When we were small, Nasser’s state socialism held sway. We were not brought up on cereal and white toast. We did not have any toy stores. But then, during our early school years, things changed. Nasser died in 1970 and Sadat came to power. And suddenly, things started looking up, especially for those of us who could be considered part of the so-called ‘middle class’, and who saw the world through (Western) bourgeois eyes. Sadat’s policy of infitah, or economic ‘opening up’, meant that almost everywhere in our cities, supermarkets full of imported goods started popping up. Trendy five-star hotels were built. People at the better-off end of society started travelling more, bringing back clothes and music cassettes from abroad. Some of us moved into nicer houses. Others got bigger family cars. And throughout the 1970s, we children mostly sat in front of our new colour television sets, mesmerized by the advertisements for powdered milk, laundry detergents, and Toyota pickup trucks.

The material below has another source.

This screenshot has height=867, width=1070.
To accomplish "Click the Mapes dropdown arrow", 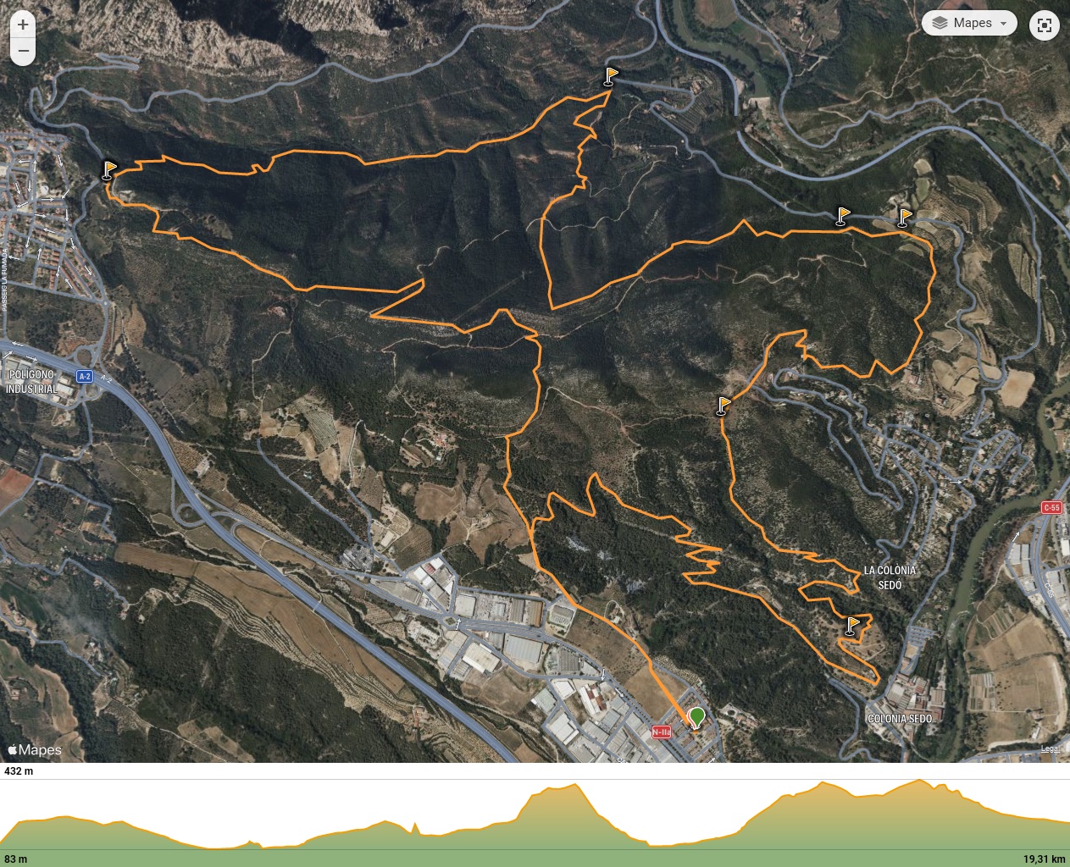I will [1004, 24].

Then, when we were teenagers in 1981, Sadat was assassinated during a military parade. His assassins were members of a militant anti-government organization known as the Islamic Jihad Group. The group was a splinter of the Muslim Brotherhood, an anti-regime organization that, like many other political parties and opposition groups from communists to feminists, had been outlawed for decades.
In the years leading up to his assassination, Sadat’s regime had come under increasing attack. The most notable protests were the massive ‘bread riots’ of 1977 that took place in response to the government’s termination of subsidies on basic commodities. Under Sadat, dramatic economic disparities had emerged between Egyptians, as some groups in society accumulated enormous amounts of wealth through the private sector, while the majority of the population made meagre livings.
The Muslim Brotherhood, which had originally fought against the British occupation during the time of the monarchy, criticized the Sadat regime for failing to address the country’s problems, from education to housing to transport. It pointed to the lives of hard work and economic struggle lived by ordinary Egyptian citizens as they grappled with skyrocketing food and clothing costs while the elite lived in luxury. It blamed the state for social injustice and inequality, and attacked it for failing to fully democratize (Ibrahim 1996: 39-42). The Brotherhood also condemned Sadat’s peace treaty with Israel and the country’s general alignment with the West, calling for the establishment of an alternative political order based on Islamic sharia law.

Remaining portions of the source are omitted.